While Price was only challenged a handful of times against the Americans and the Swedes thanks to the Claude Julien style of suffocating defense and puck control to which Bruins fans have become accustomed, Rask faced two penalty shots from Patrick Kane in the bronze medal game and stopped both, with some help from his crossbar and left post.
"I was trying to give the US guys a hint to shoot off the angle since he's so good facing shots head-on. This will help Tuukka ... this type of performance under pressure. I would like to know why he didn't play [against Sweden.]"
Team USA didn't score in the final 137:59 of its time on the ice in Sochi.

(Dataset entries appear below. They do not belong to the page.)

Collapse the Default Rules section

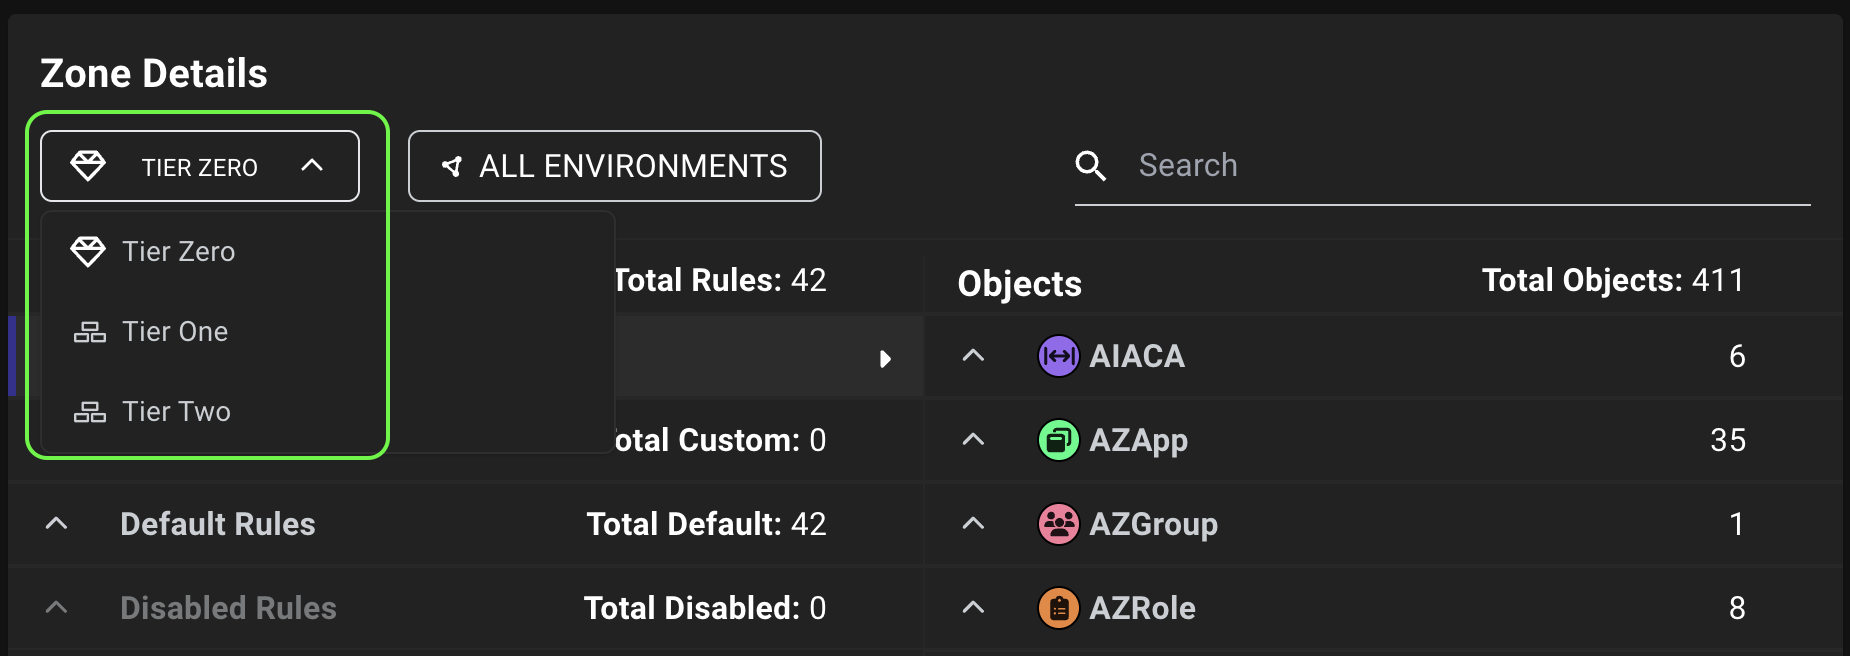coord(56,524)
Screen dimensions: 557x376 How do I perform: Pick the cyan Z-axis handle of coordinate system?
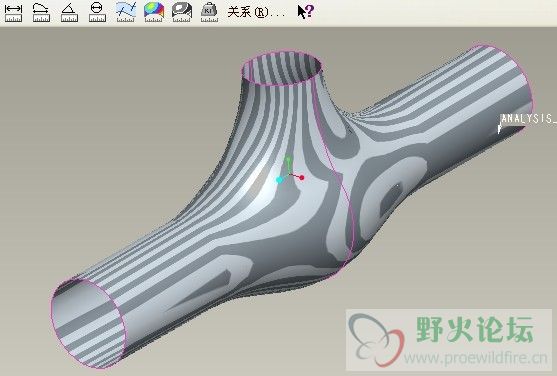(280, 180)
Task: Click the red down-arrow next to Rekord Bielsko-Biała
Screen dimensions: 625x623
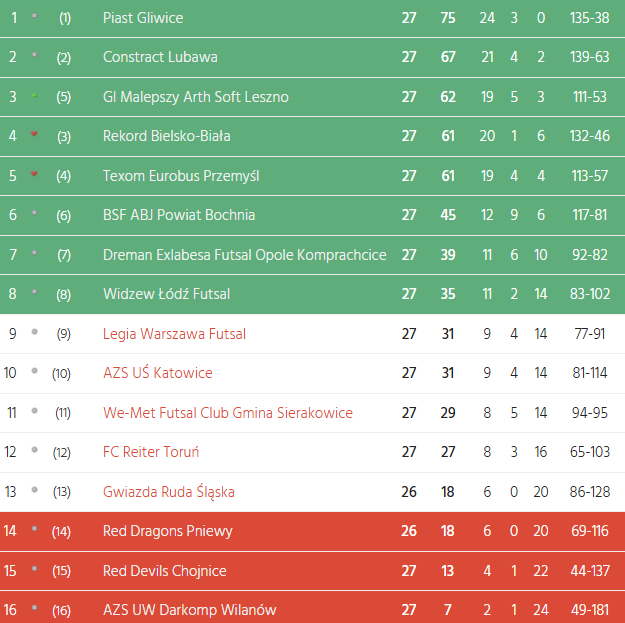Action: pyautogui.click(x=35, y=134)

It's a minor miracle they even finished fourth. Craig was supportive of Team USA goalie Jonathan Quick both on his @JimCraigUSA Twitter feed and again while talking on the phone during a four-hour drive from the Colgate campus in Hamilton, N.Y., to New York City Saturday night.
"His skill set is off the charts," Craig said of Quick. "He's a great competitor and a fabulous goalie. He kept them in it against Canada and early against Finland but got held out to dry. He's really fun for me to watch."
Even more fun for Craig to watch is his daughter, Taylor. She is a junior forward at Colgate. Having a dad who helped to bring down the Iron Curtain with goalie pads, his glove and a Northland stick could have been too much for some would-be hockey players to handle. Taylor Craig appears to be doing just fine.
"She's played on several national teams and is a Division I scholarship hockey player. She's made a great life for herself and this is all her doing. I'm sure she's had a lot more pressure on her than she wanted."
Part of the "Miracle on Ice" lore from Team USA's 1980 gold medal ride is the fact that Craig & Company's 4-3 victory over the Soviet Union on Feb. 22, 1980, was shown on ABC via tape delay.
Fast forward nearly three-and-a-half decades. Craig watched Friday's 1-0 loss to Canada live on his iPad via the Slingbox app while his wife was driving.
He said he's never watched the entire win over the Soviets. "I've told my son and daughter that some day I'll sit down with them and watch it. I have it on VHS but who has a VCR anymore?" [Craig was Tweeted a link to the game on You Tube after this interview.]
After beating the Soviets, Craig and his teammates didn't have time to enjoy their win or even watch it on TV. "We went back to the hotel. The next day we had practice. Herb worked us pretty hard. The next day after that, we played Finland. The next day, we went to the White House. Then, on Tuesday, we started working for a living."
Craig's NHL career included stops in Atlanta, Boston and Minnesota. He currently serves as the director of Gold Medal Strategies, a Boston-area based promotions and marketing firm. For millions of Americans, he remains the goalie who served as the backbone for Team USA when it created a "Miracle On Ice" against the Soviet Union before winning a gold medal two days later.
Craig is comfortable in either role. He said he loves the fact that so many people still thank him [both in person and on Twitter] for what he and his teammates accomplished 34 years ago. He's also just as happy going unnoticed.
"We stopped for a sandwich in Rochester [N.Y.] after my wife picked me up Friday. We go into this diner and I asked the guy if I could watch the game while I was eating lunch. He puts it on and he's taking about the Olympics and the U.S. team. He doesn't have a clue that I played in it. It was really, really funny. He's saying: 'Look at those players. They're really, really good players.' I was just smiling."
Craig, who won the 1978 NCAA title while playing for the Terriers, usually doesn't have a problem being recognized in and around Boston. "It was really fun to see this guy in Rochester talk about his team, the U.S. team, and powerful they were. It gave me an idea of how people felt about our team and the impact we had on people. It was nice."